From 1913 to 2024, the average annual inflation rate in the U.S. was approximately 3.2%. The highest inflation decade was the 1970s (averaging 7.1%/year). The lowest sustained rates were in the 1950s–60s (1%–2%/year).
Purchasing power is the value of a currency in terms of what it can buy. If $100 in 1990 has an equivalent purchasing power of $230 in 2026, it means prices have risen such that it takes $230 to buy what $100 bought in 1990.
The 1970s "stagflation" was caused by OPEC oil embargoes (1973 and 1979), loose monetary policy, supply shocks, and wage-price spirals. Inflation peaked at 14.8% in April 1980. The Fed's aggressive rate hikes under Paul Volcker finally broke the inflationary cycle by 1983.

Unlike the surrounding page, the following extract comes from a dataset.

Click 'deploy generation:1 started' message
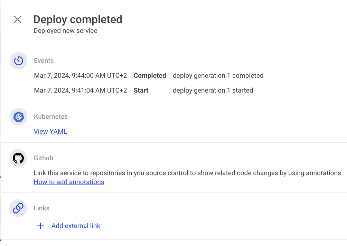Image resolution: width=347 pixels, height=246 pixels. pyautogui.click(x=213, y=91)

Post-COVID inflation was driven by massive fiscal stimulus ($5+ trillion), supply chain disruptions, pent-up consumer demand, and labor shortages. CPI peaked at 9.1% in June 2022 — the highest since 1981. The Fed raised rates from near 0% to 5.25%–5.50% to combat it.
Inflation erodes real returns. If your investment earns 7% but inflation is 3%, your real return is approximately 4%. Stocks historically outpace inflation over long periods. Bonds and cash are most vulnerable to inflation erosion. TIPS (Treasury Inflation-Protected Securities) are specifically designed to protect against inflation.
The Federal Reserve targets 2% annual inflation as measured by the PCE (Personal Consumption Expenditures) price index. This target was formally adopted in 2012. The Fed uses interest rate policy and its balance sheet to influence inflation toward this target.
CPI measures prices paid by urban consumers and is used in this calculator. PCE (Personal Consumption Expenditures) is the Fed's preferred measure, includes more spending categories, and uses chain-weighting to account for consumer substitution. PCE typically runs 0.3%–0.5% lower than CPI annually.